今時の親であれば娘にそんな生き方を望まない為、確かに後釜がいないだろう。
「セシリア捜しの時に聖女に会ったが……。『奇跡の力』でもってセシリアを見つける事が困難になっていて……」
「聖女って、“エセル”でしょう? ……彼女はただの詐欺師ですよ。記憶力と話術が得意なだけだ」
「!? 知っているのか?」
またいとこにあたるとは言えない。
その破天荒ぶりに王宮は彼女を修道院送りにし、その生活にげんなりした彼女は持った才能を生かして『奇跡の力』を披露し、もっと楽な生活になるよう企てたのだろう。
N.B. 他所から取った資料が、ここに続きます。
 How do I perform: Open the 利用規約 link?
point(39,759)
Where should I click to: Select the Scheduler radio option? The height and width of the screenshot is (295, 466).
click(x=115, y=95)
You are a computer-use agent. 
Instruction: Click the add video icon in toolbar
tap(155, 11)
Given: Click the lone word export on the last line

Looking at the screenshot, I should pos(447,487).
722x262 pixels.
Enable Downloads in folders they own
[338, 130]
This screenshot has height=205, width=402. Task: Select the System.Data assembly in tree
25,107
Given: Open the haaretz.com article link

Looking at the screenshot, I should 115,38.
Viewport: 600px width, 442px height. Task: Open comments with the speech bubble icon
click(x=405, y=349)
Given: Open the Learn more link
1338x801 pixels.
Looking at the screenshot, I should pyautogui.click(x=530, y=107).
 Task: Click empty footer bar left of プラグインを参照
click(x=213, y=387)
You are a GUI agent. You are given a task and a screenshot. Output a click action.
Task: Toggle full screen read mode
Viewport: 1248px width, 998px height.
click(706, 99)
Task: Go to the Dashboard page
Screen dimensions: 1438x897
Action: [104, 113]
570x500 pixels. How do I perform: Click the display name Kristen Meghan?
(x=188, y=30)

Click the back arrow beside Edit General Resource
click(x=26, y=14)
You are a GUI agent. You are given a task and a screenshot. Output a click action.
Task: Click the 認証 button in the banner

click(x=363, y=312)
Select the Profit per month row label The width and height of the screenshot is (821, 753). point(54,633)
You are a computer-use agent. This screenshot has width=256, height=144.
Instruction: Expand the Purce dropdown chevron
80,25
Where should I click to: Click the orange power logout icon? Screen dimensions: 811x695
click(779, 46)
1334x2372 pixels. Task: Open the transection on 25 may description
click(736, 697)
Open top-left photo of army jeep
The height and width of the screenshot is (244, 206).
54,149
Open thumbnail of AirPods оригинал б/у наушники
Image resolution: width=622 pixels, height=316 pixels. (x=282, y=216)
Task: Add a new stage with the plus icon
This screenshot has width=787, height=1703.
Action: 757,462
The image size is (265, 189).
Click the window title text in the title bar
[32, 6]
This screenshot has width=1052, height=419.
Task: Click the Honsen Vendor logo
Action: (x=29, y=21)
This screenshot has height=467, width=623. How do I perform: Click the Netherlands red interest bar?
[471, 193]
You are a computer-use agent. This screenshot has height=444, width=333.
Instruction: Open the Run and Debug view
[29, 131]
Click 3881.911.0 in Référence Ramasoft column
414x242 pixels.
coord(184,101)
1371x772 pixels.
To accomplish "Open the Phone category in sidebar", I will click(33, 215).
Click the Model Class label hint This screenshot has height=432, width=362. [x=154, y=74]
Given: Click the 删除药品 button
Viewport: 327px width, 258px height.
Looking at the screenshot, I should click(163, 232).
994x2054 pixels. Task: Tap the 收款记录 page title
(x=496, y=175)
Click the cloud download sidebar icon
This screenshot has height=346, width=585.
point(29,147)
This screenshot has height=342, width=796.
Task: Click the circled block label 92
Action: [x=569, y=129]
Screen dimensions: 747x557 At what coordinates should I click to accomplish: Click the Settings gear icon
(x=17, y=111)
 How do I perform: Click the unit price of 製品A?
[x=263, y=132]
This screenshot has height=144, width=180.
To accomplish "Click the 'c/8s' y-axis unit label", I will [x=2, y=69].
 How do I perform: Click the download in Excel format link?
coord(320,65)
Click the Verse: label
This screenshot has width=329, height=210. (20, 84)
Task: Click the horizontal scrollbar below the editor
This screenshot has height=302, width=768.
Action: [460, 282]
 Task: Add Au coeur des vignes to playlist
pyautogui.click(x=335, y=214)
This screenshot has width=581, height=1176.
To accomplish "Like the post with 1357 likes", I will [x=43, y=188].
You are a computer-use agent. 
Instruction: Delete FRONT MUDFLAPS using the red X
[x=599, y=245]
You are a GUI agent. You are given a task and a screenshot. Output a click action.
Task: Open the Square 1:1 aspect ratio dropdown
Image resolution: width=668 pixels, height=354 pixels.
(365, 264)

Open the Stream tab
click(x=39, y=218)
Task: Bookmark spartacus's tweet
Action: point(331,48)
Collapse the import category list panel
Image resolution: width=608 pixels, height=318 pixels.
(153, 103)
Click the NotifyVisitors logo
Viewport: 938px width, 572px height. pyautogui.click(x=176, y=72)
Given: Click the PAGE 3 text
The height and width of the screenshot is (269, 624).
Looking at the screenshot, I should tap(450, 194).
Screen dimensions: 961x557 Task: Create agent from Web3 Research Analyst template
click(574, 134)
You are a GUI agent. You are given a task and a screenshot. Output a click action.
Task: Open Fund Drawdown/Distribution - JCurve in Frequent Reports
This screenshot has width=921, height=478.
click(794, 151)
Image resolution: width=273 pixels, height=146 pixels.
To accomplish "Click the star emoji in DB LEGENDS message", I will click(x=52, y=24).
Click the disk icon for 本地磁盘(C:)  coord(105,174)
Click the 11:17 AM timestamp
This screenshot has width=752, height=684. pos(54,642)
見事聖女になったがそろそろそれもうんざりしてきたと思われる。
うまい具合に娘を聖女にしたいとする父親が現れて彼女は手を叩いて喜んだことだろう。
(……とにかく、あの人を聖女にするのを止めないと)
一人で動くことはまず無理である。ひとまずジーンに頼むしかないことに苛立ちもある。
無鉄砲に動きたいのを抑え、ユーリスはもう一度考え込んだ。
※※※※※※
屋敷に戻ると、待ちかまえていた客にユーリスは無言になった。
ジルが居心地悪そうにソファに座っていた。
「…………」
「失敗しても文句は言うな」
口の中に何かが詰まったかのように言いにくそうな顔をしている。
「お前の兄貴の手術だ。ただしお前、あいつを連れ戻してこい。貴族様なら牧師様にでもなんとかなるだろ」
「……あなたに言われなくても、そのつもりですよ」
かわいくねえ。
ジルはそう呟きそうになったとき、聞こえるか聞こえないかの音で
「感謝します」
という空耳らしきものを聞いた。